Turcja chce być mediatorem między Rosją a Ukrainą

Turcja jest gotowa do działania jako mediator między Ukrainą a Rosją, prezydent Recep Tayyip Erdogan został cytowany przez turecką telewizję NTV w poniedziałek – poinformowała agencja prasowa Reutera.

Jak poinformowała agencja prasowa Reutera, prezydent Turcji Recep Erdogan cytowany przez turecką telewizję NTV powiedział, że Turcja jest gotowa do działania jako mediator między Ukrainą a Rosją.

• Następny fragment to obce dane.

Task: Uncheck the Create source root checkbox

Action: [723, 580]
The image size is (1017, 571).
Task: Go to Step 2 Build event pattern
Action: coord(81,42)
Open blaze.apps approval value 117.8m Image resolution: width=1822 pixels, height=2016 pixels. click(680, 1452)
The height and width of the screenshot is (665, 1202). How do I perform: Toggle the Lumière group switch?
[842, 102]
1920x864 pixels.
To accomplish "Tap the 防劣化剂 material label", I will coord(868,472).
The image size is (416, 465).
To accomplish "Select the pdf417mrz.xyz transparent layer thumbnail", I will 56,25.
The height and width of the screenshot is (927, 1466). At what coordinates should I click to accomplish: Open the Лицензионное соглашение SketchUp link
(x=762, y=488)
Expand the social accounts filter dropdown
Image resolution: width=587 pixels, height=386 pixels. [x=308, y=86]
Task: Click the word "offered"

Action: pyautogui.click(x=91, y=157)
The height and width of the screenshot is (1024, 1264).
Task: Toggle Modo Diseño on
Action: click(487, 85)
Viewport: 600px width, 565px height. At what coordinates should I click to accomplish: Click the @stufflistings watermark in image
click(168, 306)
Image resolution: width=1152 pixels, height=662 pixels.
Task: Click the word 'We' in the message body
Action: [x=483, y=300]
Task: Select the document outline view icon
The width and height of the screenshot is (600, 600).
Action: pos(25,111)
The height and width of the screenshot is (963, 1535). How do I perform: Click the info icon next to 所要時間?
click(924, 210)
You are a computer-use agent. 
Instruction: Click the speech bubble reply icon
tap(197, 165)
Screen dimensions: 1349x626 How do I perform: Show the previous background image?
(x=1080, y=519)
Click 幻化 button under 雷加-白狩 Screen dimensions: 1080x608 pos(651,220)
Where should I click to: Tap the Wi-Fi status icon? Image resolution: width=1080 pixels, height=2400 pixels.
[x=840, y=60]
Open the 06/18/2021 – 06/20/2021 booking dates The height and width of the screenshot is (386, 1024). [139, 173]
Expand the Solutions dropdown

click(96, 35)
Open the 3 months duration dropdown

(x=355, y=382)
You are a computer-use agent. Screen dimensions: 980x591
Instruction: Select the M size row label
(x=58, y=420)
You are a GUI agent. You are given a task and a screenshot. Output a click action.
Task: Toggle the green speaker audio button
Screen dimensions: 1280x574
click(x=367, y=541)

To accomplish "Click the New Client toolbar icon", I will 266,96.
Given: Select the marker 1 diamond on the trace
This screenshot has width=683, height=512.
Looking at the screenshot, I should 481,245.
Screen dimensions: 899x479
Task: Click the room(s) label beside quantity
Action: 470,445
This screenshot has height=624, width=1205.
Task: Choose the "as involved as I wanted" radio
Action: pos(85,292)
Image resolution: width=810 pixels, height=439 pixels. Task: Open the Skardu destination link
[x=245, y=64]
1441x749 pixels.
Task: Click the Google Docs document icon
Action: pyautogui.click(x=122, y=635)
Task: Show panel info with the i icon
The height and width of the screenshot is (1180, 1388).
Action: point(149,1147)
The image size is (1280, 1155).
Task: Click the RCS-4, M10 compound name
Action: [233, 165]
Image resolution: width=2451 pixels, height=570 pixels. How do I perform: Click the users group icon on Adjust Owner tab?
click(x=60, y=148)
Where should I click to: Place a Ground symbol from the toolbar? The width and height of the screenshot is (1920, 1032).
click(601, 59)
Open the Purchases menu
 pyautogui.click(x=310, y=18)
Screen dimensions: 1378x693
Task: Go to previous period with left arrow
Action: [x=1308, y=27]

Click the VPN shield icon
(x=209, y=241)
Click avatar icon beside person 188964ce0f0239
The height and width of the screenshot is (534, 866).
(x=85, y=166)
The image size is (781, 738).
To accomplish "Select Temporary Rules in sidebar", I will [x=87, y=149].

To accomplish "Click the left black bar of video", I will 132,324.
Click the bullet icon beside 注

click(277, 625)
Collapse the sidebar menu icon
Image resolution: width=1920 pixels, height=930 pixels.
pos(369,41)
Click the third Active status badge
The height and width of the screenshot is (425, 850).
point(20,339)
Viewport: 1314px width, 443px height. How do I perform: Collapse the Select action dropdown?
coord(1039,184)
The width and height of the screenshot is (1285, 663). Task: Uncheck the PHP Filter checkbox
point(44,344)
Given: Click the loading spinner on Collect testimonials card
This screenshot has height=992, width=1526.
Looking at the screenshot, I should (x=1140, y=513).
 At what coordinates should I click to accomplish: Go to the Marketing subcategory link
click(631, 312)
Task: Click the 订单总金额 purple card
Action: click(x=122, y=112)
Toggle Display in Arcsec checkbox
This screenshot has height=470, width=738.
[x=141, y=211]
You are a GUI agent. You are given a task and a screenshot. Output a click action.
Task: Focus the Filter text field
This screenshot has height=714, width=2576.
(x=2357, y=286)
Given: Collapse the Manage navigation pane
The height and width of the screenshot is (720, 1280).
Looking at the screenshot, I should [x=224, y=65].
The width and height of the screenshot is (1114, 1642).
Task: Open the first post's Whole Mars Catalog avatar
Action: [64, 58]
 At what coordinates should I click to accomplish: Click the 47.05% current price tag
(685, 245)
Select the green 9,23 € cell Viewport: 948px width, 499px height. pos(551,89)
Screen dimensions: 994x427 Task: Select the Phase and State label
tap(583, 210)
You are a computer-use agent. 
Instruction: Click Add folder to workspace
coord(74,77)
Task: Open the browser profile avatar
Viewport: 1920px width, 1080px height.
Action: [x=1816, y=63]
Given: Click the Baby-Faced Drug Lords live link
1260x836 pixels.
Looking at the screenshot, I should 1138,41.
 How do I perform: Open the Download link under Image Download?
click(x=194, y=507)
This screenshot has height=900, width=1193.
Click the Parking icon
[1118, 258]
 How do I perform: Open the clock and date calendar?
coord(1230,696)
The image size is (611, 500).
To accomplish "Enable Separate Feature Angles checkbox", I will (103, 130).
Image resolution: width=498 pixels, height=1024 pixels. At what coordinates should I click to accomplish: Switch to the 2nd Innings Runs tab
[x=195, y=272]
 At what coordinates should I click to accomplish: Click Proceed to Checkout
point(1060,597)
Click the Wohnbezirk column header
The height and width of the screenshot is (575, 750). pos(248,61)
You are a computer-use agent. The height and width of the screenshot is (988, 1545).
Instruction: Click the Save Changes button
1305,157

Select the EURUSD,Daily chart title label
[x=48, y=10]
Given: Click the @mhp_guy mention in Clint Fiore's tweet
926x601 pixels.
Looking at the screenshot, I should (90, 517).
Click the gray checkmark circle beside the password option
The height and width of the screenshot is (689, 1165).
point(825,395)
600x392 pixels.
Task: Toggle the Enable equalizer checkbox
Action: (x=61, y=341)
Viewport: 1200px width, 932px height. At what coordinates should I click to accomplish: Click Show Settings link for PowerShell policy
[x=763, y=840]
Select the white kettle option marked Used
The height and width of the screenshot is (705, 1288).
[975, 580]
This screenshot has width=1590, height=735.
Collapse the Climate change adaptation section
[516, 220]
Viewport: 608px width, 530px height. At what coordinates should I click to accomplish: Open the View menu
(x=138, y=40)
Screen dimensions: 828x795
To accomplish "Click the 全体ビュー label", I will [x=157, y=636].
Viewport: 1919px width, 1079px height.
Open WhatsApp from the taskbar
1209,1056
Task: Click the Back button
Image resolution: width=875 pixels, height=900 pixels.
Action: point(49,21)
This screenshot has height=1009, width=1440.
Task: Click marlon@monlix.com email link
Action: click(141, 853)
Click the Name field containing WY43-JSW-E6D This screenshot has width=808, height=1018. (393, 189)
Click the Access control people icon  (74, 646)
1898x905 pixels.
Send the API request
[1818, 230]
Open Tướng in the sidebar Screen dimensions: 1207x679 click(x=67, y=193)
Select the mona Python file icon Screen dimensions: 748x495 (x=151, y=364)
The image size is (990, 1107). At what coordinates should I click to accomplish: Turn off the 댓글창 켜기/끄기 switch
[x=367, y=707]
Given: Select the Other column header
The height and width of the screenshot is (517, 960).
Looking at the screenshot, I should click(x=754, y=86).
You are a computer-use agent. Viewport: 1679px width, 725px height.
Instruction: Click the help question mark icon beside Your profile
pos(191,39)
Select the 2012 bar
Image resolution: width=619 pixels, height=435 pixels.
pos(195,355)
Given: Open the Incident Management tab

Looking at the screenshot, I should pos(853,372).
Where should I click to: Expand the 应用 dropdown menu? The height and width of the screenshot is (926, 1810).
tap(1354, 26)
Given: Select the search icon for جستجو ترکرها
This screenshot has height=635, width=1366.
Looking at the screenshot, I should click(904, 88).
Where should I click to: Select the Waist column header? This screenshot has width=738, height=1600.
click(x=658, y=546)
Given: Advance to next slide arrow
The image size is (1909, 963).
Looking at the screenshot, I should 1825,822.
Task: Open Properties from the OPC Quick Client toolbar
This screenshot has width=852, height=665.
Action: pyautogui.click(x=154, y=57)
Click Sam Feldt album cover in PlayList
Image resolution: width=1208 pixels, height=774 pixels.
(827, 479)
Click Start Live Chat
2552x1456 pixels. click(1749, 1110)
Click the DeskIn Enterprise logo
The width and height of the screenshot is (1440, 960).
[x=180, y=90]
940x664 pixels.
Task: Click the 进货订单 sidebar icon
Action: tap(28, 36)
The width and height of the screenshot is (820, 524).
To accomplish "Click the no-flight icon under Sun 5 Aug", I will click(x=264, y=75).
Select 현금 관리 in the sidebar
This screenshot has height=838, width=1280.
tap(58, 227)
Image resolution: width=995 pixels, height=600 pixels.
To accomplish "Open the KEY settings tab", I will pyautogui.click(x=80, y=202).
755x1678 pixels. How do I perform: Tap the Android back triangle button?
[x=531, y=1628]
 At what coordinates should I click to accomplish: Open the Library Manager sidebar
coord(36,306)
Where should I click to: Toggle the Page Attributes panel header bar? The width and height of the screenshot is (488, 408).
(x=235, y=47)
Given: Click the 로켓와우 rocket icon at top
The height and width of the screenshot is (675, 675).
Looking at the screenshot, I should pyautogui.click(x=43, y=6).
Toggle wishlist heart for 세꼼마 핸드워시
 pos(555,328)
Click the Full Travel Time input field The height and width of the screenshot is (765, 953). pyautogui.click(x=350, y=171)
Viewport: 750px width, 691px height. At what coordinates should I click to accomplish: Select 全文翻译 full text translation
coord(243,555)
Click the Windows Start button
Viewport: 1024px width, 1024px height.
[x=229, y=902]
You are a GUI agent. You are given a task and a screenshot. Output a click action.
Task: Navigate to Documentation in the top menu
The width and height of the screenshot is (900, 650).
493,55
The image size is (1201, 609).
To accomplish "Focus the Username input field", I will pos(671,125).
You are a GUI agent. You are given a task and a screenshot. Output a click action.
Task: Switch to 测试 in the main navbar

W rozmowie z dziennikarzami podczas lotu z Turkmenistanu, Erdogan mówił, że ​​Turcja chce, aby region Morza Czarnego pozostał w pokoju, dodając, że często omawiał tę kwestię ze swoim rosyjskim odpowiednikiem Władimirem Putinem.

„Czy to jako mediator, czy też rozmawiając z nimi w tej sprawie, prowadząc te rozmowy z Ukrainą i Putinem, z wolą Boga, chcemy mieć udział w rozwiązaniu tego problemu” – powiedział.

Zapytany o ofertę Erdogana, rzecznik Kremla Dmitrij Pieskow odmówił komentarza.

21 listopada br. naczelnik głównego zarządu wywiadu ministerstwa obrony Ukrainy Kyryło Budanow w rozmowie z portalem Military Times oświadczył, że informacje ukraińskiego wywiadu wskazują, że na początku 2022 roku Rosja planuje zaatakować Ukrainę „z kilku kierunków”.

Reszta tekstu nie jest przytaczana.